Report all lines from the entries below in which "green" appears.

Stored items:
BEGIN

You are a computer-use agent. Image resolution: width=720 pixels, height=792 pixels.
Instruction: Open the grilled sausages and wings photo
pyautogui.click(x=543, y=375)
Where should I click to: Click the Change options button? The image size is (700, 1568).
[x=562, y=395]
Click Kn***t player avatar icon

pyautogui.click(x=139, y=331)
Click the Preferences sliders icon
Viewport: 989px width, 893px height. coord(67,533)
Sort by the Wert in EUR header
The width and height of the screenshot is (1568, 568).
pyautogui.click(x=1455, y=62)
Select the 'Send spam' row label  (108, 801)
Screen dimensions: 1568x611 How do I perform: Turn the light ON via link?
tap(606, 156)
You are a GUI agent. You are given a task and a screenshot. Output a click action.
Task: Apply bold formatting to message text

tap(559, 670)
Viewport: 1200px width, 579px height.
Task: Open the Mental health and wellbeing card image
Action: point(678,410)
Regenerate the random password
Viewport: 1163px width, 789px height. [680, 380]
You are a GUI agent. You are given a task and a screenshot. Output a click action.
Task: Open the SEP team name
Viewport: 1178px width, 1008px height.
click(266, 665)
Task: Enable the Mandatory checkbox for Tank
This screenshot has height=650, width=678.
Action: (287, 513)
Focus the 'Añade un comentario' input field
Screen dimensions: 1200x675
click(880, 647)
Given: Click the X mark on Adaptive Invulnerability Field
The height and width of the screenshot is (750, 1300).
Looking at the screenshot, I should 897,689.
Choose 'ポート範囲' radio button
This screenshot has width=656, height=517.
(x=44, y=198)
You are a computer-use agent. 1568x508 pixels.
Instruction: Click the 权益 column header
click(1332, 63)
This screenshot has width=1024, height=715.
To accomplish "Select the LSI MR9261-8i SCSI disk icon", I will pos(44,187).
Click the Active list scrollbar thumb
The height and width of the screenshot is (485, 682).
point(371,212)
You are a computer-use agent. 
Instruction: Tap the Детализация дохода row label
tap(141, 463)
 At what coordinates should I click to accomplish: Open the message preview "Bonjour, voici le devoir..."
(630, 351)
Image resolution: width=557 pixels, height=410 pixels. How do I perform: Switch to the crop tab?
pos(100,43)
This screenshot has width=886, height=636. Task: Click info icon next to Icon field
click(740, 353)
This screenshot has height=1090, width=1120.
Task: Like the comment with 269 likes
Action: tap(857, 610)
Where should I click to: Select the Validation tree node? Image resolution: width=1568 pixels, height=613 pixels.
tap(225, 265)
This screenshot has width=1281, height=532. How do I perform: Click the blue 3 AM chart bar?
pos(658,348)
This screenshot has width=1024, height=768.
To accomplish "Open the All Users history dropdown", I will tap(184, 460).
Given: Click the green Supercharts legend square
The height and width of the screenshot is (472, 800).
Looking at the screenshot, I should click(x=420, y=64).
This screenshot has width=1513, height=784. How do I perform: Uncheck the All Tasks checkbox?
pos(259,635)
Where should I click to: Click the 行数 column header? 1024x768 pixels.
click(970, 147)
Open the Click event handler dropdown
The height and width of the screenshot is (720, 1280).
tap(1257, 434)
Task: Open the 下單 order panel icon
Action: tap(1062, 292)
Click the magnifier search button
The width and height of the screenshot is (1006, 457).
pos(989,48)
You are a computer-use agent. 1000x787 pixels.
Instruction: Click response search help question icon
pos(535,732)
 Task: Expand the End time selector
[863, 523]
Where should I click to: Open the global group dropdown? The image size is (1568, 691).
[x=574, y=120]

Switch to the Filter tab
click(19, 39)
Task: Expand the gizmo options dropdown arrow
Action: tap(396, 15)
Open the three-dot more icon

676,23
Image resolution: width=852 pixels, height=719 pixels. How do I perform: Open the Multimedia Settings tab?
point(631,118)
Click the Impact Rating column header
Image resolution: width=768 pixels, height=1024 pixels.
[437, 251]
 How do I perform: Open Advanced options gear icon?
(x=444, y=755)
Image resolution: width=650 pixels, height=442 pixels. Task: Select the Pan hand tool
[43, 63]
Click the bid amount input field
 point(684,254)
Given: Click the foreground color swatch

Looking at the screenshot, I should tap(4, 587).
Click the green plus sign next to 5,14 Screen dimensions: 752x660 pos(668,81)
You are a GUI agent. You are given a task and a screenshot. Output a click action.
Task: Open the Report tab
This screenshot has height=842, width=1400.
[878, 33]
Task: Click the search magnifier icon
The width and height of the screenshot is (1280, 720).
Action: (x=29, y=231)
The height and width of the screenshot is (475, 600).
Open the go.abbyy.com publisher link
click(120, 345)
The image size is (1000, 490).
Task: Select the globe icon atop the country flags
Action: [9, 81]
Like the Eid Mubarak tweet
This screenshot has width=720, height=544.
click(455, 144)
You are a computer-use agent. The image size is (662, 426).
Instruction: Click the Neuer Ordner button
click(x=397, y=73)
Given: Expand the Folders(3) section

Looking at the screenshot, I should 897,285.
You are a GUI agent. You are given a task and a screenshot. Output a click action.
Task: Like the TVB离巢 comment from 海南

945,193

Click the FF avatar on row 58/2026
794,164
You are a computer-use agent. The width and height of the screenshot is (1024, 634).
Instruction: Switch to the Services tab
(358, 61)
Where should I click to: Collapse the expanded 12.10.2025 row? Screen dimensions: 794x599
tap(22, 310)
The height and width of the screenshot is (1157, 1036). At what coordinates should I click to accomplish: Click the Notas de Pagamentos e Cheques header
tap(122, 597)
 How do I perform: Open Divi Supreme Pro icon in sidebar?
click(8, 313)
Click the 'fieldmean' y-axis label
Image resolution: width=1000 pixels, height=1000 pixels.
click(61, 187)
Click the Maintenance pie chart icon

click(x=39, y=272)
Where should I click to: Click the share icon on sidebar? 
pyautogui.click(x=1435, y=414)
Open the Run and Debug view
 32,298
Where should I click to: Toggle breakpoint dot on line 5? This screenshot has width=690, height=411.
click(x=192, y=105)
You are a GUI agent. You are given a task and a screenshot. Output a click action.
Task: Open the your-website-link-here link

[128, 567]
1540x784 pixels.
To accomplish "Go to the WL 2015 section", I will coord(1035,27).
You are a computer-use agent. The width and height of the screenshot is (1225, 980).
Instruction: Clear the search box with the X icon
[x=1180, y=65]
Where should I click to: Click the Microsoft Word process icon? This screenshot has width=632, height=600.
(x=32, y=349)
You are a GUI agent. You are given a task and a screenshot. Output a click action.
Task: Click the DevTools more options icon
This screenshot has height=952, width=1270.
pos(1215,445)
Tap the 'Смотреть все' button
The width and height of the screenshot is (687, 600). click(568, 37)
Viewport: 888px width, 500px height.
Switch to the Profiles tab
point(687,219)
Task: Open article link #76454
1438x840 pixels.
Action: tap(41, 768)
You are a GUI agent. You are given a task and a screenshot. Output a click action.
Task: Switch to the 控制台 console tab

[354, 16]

END

REPLY:
Given: Click the green Supercharts legend square
Click the green plus sign next to 5,14 Screen dimensions: 752x660 pos(668,81)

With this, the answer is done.